#### SUPPLIED MATERIAL ####

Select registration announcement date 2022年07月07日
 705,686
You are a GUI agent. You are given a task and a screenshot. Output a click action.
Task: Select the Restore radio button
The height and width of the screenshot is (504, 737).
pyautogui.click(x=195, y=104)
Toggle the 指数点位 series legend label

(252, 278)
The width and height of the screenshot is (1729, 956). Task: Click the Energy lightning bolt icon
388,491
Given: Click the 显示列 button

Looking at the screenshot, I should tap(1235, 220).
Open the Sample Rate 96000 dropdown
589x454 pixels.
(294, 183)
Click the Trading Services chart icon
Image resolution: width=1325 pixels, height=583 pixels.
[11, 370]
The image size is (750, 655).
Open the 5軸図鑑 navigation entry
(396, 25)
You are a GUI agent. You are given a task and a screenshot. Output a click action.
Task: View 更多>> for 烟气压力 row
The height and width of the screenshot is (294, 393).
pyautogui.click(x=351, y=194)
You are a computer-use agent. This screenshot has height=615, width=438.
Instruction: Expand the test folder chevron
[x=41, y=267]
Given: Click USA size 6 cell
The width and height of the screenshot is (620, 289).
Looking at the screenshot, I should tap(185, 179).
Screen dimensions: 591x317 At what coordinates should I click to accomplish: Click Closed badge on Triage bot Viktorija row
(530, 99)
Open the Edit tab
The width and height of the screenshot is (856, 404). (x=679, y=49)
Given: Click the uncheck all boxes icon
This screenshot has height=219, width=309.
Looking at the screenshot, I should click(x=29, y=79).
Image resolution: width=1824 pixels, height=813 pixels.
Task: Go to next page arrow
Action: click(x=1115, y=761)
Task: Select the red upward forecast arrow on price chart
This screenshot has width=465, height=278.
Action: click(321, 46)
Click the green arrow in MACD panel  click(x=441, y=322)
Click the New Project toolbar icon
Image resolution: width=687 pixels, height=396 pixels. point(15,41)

####

Reproduce verbatim the entries from the line containing "Screen dimensions: 591x317" through the end of the entries, both included.

Screen dimensions: 591x317 At what coordinates should I click to accomplish: Click Closed badge on Triage bot Viktorija row
(530, 99)
Open the Edit tab
The width and height of the screenshot is (856, 404). (x=679, y=49)
Given: Click the uncheck all boxes icon
This screenshot has height=219, width=309.
Looking at the screenshot, I should click(x=29, y=79).
Image resolution: width=1824 pixels, height=813 pixels.
Task: Go to next page arrow
Action: click(x=1115, y=761)
Task: Select the red upward forecast arrow on price chart
This screenshot has width=465, height=278.
Action: click(321, 46)
Click the green arrow in MACD panel  click(x=441, y=322)
Click the New Project toolbar icon
Image resolution: width=687 pixels, height=396 pixels. point(15,41)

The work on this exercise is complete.